Falando no “Today” como parte de uma entrevista em grupo com seus colegas de elenco de “O Diabo Veste Prada 2”, Anne Hathaway, Emily Blunt e Stanley Tucci, Streep discutiu sua decisão de assinar para o original de 2006.
“Eu sabia que seria um sucesso”, disse Streep à apresentadora Jenna Bush Hager (que também fez uma participação especial em “O Diabo Veste Prada 2”). “Eu li o roteiro – o roteiro era ótimo. Eles me ligaram, fizeram uma oferta e eu disse ‘Não. Não vou fazer isso’.” Streep disse que previu o sucesso do filme – e queria ser paga de acordo. “Eu queria ver se dobrava meu pedido, e eles imediatamente disseram ‘Claro’”.
Relembrando a decisão, Streep disse: “Tenho 56 anos [old] – demorei tanto para entender que eu poderia fazer isso! Eu tinha certeza disso. Eu tinha certeza que seria um sucesso. E eles precisavam de mim, eu sentia. E eu queria isso, mas se eles não quisessem fazer isso, eu estava bem.

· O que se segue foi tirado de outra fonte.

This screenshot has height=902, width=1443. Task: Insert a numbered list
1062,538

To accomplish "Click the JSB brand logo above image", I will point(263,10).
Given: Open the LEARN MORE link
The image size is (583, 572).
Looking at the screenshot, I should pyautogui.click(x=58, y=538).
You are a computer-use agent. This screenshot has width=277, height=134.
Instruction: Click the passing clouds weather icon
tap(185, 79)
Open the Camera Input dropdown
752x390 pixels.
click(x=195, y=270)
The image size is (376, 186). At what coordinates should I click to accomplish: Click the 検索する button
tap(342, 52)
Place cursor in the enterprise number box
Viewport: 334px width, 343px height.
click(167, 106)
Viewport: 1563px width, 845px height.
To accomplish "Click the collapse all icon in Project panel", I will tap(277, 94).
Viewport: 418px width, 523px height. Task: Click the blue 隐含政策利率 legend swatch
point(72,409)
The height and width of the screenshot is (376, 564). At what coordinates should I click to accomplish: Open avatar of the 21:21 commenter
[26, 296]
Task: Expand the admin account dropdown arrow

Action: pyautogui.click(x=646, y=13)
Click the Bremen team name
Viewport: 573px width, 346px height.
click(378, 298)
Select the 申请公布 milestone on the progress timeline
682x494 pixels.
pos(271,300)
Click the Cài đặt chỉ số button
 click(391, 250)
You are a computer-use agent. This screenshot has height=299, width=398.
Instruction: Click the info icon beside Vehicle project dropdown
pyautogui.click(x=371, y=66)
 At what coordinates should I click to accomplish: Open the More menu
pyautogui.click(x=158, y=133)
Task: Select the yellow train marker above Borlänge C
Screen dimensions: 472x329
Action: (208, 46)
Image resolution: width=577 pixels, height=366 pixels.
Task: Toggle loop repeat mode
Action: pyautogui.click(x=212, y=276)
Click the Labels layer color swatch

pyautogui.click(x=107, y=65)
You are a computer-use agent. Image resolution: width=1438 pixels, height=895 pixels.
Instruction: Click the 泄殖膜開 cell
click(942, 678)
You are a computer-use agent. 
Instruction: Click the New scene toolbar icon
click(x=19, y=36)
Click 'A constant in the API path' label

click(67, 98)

Porque estou velho – tenho 56 anos, estava pronto para me aposentar.”
Foi uma lição bem aprendida (e que Streep pode ter aplicado à sua atuação como a dura editora-chefe na tela). Streep pode estar pronta para se aposentar antes de “Prada”, mas os anos seguintes foram surpreendentemente produtivos, incluindo sua terceira vitória no Oscar, por “A Dama de Ferro”, em 2012. “O Diabo Veste Prada”, pelo qual Streep foi indicada ao Oscar, acabaria catapultando Streep para um novo escalão de fama como um sorteio de bilheteria, com filmes subsequentes como “Mamma Mia!” e “It’s Complicated” continuando em alta. E agora, a sequência, que chega 20 anos depois do original, representa outro retorno potencial, já que é a primeira atuação de Streep em um filme de ação ao vivo em cinco anos.